YOUR OBJECTIVE: Please retype the part of the Perl context article that opens with the words "Let's put some" and closes with "brainspace and keyboardspace.".

EXCERPT TO READ:
+===+
It's
All About Context
Randal L. Schwartz
A recent article on Slashdot (www.slashdot.org) discussed
the surprising story of a high-school student who made a small Perl
programming mistake that got him into a big amount of trouble. On
his dynamically generated Web page, he had used the code:
my($f) = `fortune';
when what he should have done was:
my $f = `fortune';
Now, both of these invoke the fortune program, capturing its
random quip of text. In this particular case, when the school administrators
visited the boy's page, fortune had selected a quote from
a William Gibson novel:
I put the shotgun in an Adidas bag and padded it out with four
pairs of tennis
socks, not my style at all, but that was what I
was aiming for: If they think
you're crude, go technical; if
they think you're technical, go crude. I'm a
very technical
boy. So I decided to get as crude as possible. These days,
though,
you have to be pretty technical before you can even aspire to
crudeness.
--Johnny Mnemonic, by William Gibson
Now, if you can't tell what would be in $f for both
of the code fragments above, read on, and you'll see how an
unwitting mistake can leave someone with an unexpected police file.
The problem is a matter of context (in more ways than one). Perl's
operators are "context sensitive", in that the operator
can detect whether it is being used in a place looking for a scalar
rather than looking for a list, and return an appropriate result.
In this case, the backtick operator returns a differing result,
depending on whether it was invoked in a scalar context or a list
context.
To understand this, first look at how to detect context. Starting
with the basics, the right-hand side of an assignment to a scalar
variable must be a scalar value:
$a = ...
Whatever's on the right has to be a scalar value, because that's
the only thing that'll fit into a scalar variable.
Similarly, the right side of an assignment to an array can be
any list value:
@b = ...
Let's put some things in both places and see how results differ.
One that you are probably familar with is the readline operator,
spelled "less-than filehandle greater-than":
$a = <STDIN>
In this "scalar context", the readline operator returns
the next line to be read, or undef if an I/O error occurs (such
as at end-of-file).
However, the very same operator and punctuation in a "list
context" yields all the remaining lines until end-of-file is
reached, or an empty list if already at end of file:
@b = <STDIN>
Now, Larry Wall could have come up with two different operators for
these two similar operations, but by making the operator "context
sensitive", we get the savings of brainspace and keyboardspace.
Apparently, we humans are fairly good at grokking context, so why
not leverage off that a bit in the language?
Similarly, the matching operator in a scalar context returns a
success value:
$a = /(\w+) (\d+)/
which is true if the regular expression matches $_, and false
otherwise. If the result was true, we'd look in $1 for
the word, and $2 for the digit string. A shorter way to do
the same thing, though, is to use the same regular expression in a
list context:
@b = /(\w+) (\d+)/
And now, the regular expression match operator is not returning true/false,
but rather a list of two items (the two memories) or an empty list
if the match was not successful. Thus, $b[0] ends up with the
word, and $b[1] gets the digit-string.
+===+
[Saved data entries]
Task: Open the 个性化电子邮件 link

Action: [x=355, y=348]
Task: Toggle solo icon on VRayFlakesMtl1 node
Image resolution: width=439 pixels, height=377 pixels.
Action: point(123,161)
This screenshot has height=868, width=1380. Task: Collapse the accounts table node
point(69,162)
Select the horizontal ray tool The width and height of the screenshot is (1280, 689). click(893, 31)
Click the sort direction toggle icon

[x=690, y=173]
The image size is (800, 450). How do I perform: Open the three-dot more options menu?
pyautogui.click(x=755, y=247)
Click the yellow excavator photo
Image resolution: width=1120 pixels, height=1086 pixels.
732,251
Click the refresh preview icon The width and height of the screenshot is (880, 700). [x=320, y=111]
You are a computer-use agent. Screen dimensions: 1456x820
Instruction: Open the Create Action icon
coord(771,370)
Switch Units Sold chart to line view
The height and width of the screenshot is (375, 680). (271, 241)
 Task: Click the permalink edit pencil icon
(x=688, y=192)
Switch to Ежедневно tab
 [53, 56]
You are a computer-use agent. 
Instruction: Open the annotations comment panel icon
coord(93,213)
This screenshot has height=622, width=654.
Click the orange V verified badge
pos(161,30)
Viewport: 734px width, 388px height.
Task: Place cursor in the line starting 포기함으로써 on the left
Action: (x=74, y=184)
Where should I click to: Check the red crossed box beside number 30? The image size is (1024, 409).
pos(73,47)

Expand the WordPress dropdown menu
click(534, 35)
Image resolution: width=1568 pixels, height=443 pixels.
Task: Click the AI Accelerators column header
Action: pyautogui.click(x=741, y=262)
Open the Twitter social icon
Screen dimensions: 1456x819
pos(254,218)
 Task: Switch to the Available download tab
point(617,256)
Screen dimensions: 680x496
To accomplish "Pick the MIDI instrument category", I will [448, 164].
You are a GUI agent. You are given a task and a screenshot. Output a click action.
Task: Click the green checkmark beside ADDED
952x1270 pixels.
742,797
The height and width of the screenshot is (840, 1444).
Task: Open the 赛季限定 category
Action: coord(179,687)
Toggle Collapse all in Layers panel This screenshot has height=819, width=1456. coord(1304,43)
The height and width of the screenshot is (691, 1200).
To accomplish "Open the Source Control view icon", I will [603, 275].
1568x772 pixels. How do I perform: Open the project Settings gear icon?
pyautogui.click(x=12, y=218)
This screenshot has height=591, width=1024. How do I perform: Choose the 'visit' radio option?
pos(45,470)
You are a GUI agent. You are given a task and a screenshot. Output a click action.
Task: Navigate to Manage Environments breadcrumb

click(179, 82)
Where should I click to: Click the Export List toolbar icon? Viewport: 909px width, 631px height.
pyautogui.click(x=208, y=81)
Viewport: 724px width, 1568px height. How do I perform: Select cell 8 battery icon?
+===+
ANSWER TO THIS EXERCISE:
Let's put some things in both places and see how results differ.
One that you are probably familar with is the readline operator,
spelled "less-than filehandle greater-than":
$a = <STDIN>
In this "scalar context", the readline operator returns
the next line to be read, or undef if an I/O error occurs (such
as at end-of-file).
However, the very same operator and punctuation in a "list
context" yields all the remaining lines until end-of-file is
reached, or an empty list if already at end of file:
@b = <STDIN>
Now, Larry Wall could have come up with two different operators for
these two similar operations, but by making the operator "context
sensitive", we get the savings of brainspace and keyboardspace.